## HOW TO COMPLETE THIS TASK
Pictures are not repeated. Every line from the beginning of the entries through the one with "Entertainment (186, 2079)" is restated exactly.

Stored entries
- Opening Delimiter -

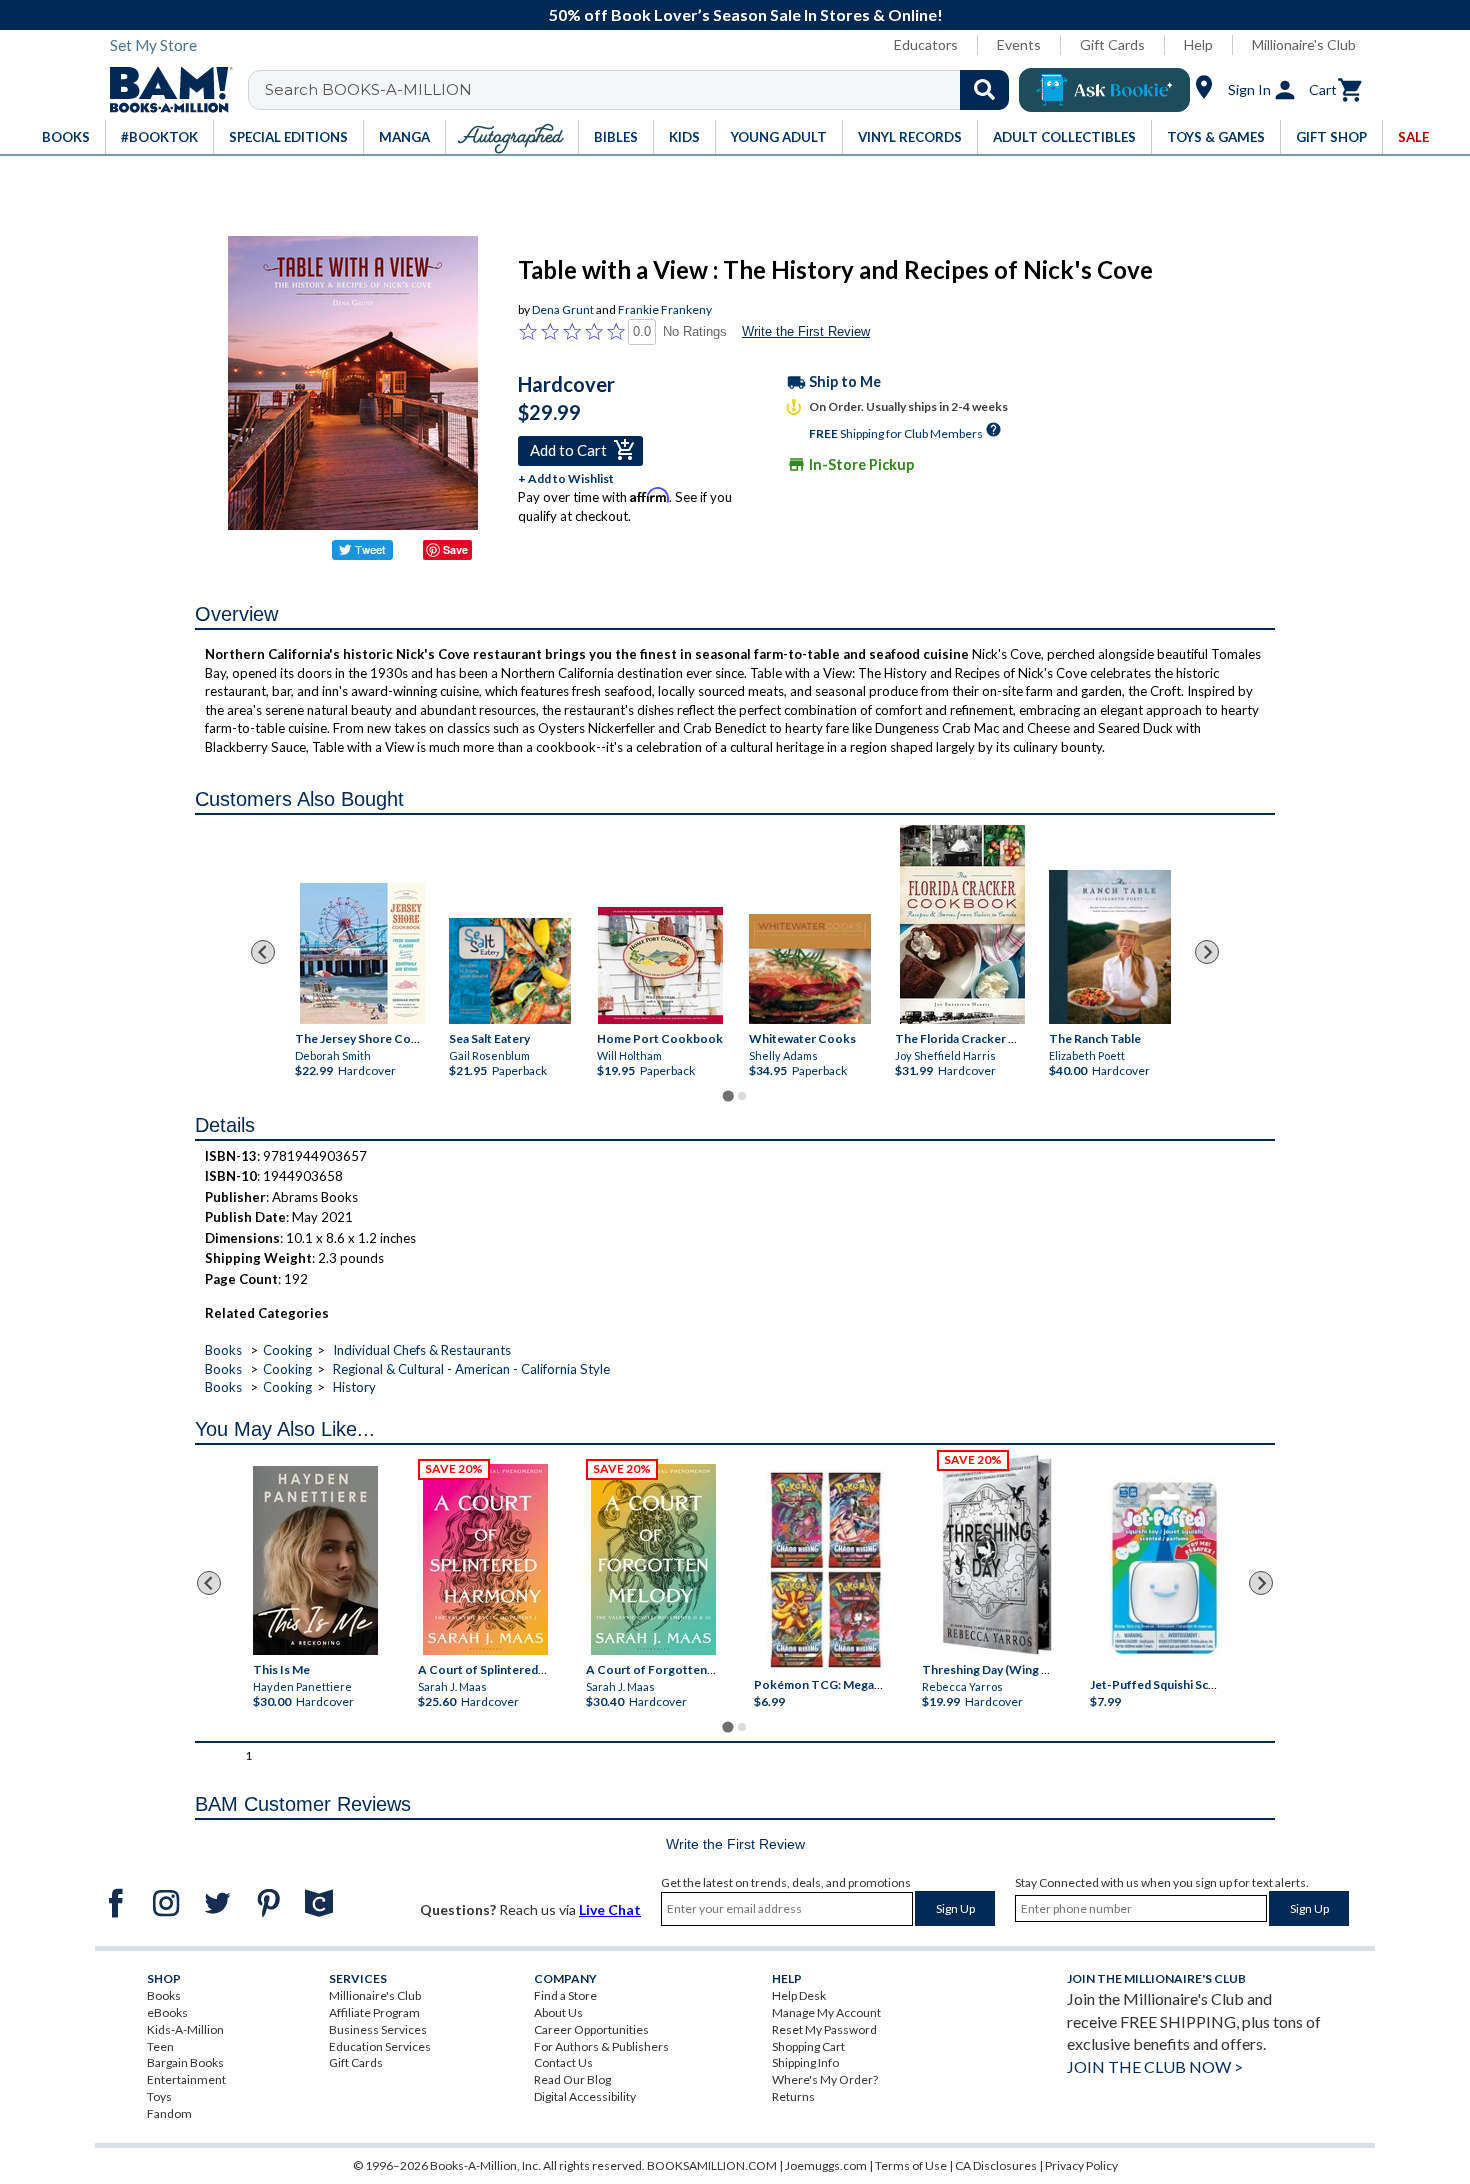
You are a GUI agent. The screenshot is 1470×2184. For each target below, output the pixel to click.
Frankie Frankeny (665, 309)
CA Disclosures (996, 2165)
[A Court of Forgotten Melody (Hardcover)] (653, 1559)
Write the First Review (806, 331)
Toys (159, 2096)
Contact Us (563, 2062)
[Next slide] (1207, 952)
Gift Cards (1112, 44)
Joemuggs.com (826, 2165)
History (354, 1387)
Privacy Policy (1081, 2165)
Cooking (287, 1350)
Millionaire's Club (1304, 44)
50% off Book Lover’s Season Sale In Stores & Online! (746, 14)
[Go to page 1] (727, 1095)
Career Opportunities (591, 2029)
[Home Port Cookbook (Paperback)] (660, 965)
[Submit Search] (984, 90)
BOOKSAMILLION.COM (712, 2165)
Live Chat (610, 1909)
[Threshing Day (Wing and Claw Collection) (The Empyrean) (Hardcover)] (997, 1555)
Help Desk (799, 1995)
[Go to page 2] (742, 1096)
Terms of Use (911, 2165)
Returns (793, 2096)
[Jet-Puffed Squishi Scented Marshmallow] (1164, 1571)
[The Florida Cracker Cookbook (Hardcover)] (962, 924)
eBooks (167, 2012)
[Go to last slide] (263, 952)
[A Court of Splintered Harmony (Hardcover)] (485, 1559)
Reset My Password (824, 2029)
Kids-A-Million (185, 2029)
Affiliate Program (374, 2012)
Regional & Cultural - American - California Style (471, 1369)
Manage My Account (826, 2012)
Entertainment (186, 2079)
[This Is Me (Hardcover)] (314, 1560)
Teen (160, 2046)
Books (223, 1350)
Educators (926, 44)
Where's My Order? (825, 2079)
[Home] (164, 90)
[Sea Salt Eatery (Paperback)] (510, 970)
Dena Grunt (563, 309)
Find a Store (565, 1995)
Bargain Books (185, 2062)
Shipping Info (805, 2062)
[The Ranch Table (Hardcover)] (1110, 947)
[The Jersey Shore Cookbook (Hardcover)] (362, 953)
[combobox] (641, 90)
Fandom (169, 2113)
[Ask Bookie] (1104, 90)
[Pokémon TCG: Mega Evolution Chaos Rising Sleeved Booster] (824, 1571)
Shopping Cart (808, 2046)
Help (1198, 44)
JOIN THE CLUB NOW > (1155, 2066)
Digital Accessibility (585, 2096)
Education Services (380, 2046)
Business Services (378, 2029)
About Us (558, 2012)
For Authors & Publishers (601, 2046)
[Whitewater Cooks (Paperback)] (810, 969)
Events (1019, 44)
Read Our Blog (572, 2079)
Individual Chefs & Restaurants (422, 1350)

- Closing Delimiter -

## TASK SOLUTION
You are a GUI agent. The screenshot is 1470×2184. For each target below, output the pixel to click.
Frankie Frankeny (665, 309)
CA Disclosures (996, 2165)
[A Court of Forgotten Melody (Hardcover)] (653, 1559)
Write the First Review (806, 331)
Toys (159, 2096)
Contact Us (563, 2062)
[Next slide] (1207, 952)
Gift Cards (1112, 44)
Joemuggs.com (826, 2165)
History (354, 1387)
Privacy Policy (1081, 2165)
Cooking (287, 1350)
Millionaire's Club (1304, 44)
50% off Book Lover’s Season Sale In Stores & Online! (746, 14)
[Go to page 1] (727, 1095)
Career Opportunities (591, 2029)
[Home Port Cookbook (Paperback)] (660, 965)
[Submit Search] (984, 90)
BOOKSAMILLION.COM (712, 2165)
Live Chat (610, 1909)
[Threshing Day (Wing and Claw Collection) (The Empyrean) (Hardcover)] (997, 1555)
Help Desk (799, 1995)
[Go to page 2] (742, 1096)
Terms of Use (911, 2165)
Returns (793, 2096)
[Jet-Puffed Squishi Scented Marshmallow] (1164, 1571)
[The Florida Cracker Cookbook (Hardcover)] (962, 924)
eBooks (167, 2012)
[Go to last slide] (263, 952)
[A Court of Splintered Harmony (Hardcover)] (485, 1559)
Reset My Password (824, 2029)
Kids-A-Million (185, 2029)
Affiliate Program (374, 2012)
Regional & Cultural - American - California Style (471, 1369)
Manage My Account (826, 2012)
Entertainment (186, 2079)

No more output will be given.